[Extracted data entries]
··········
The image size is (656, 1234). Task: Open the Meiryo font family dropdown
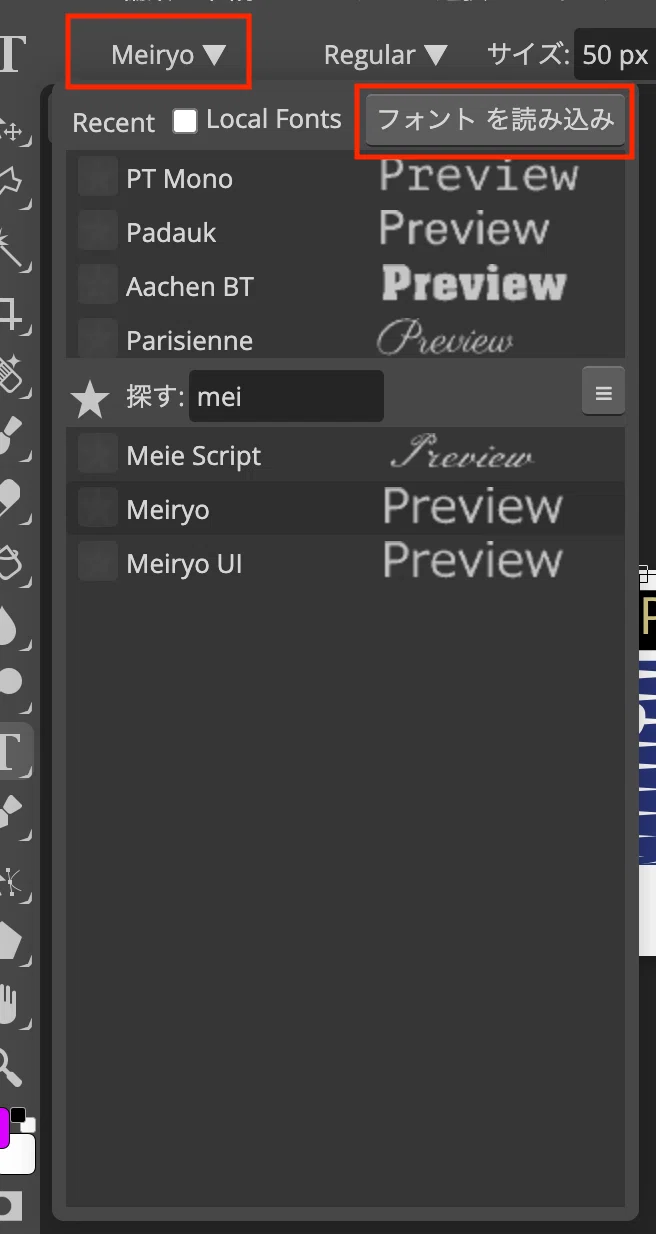coord(168,55)
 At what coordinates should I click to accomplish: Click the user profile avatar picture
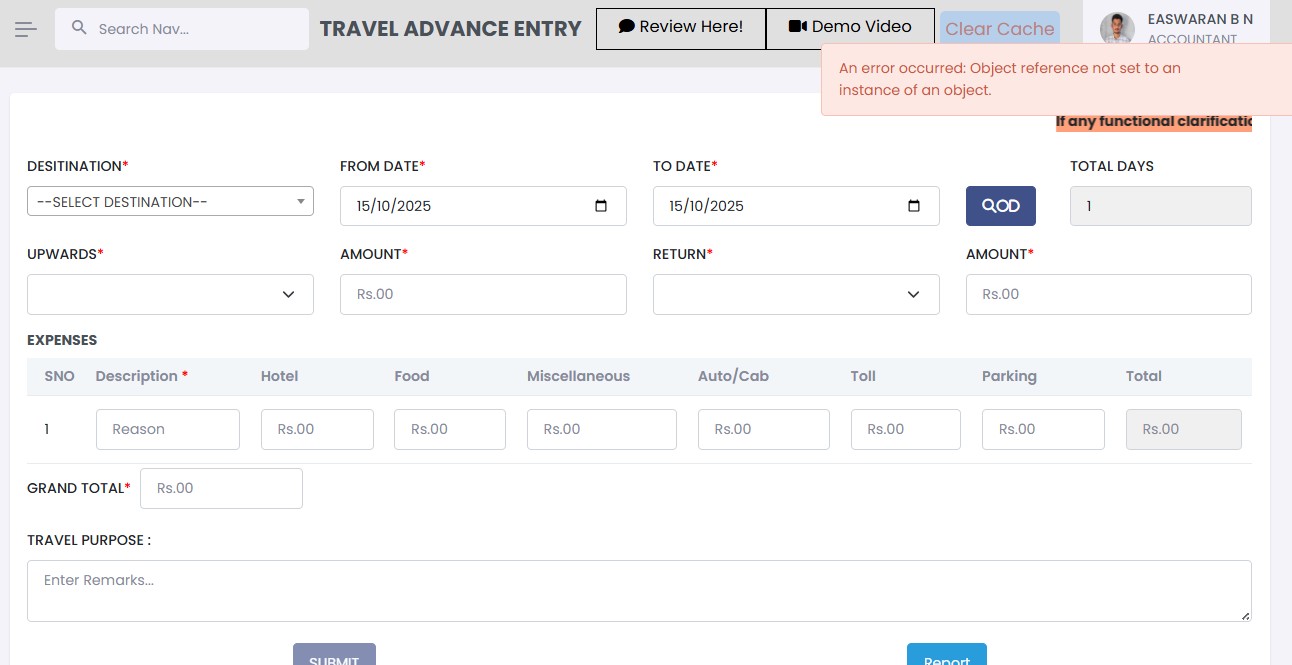tap(1116, 29)
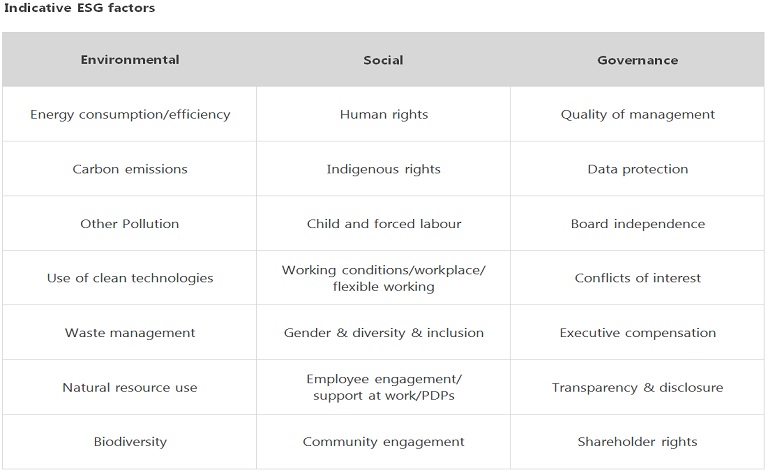
Task: Select the Gender & diversity & inclusion cell
Action: (x=383, y=332)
··········
The expected output is every entry above, character for character, with no pictures.

### FINISHED TASK
The image size is (656, 1234). Task: Open the Meiryo font family dropdown
coord(168,55)
 At what coordinates should I click to accomplish: Click the user profile avatar picture
tap(1116, 29)
Task: Select the Gender & diversity & inclusion cell
Action: (x=383, y=332)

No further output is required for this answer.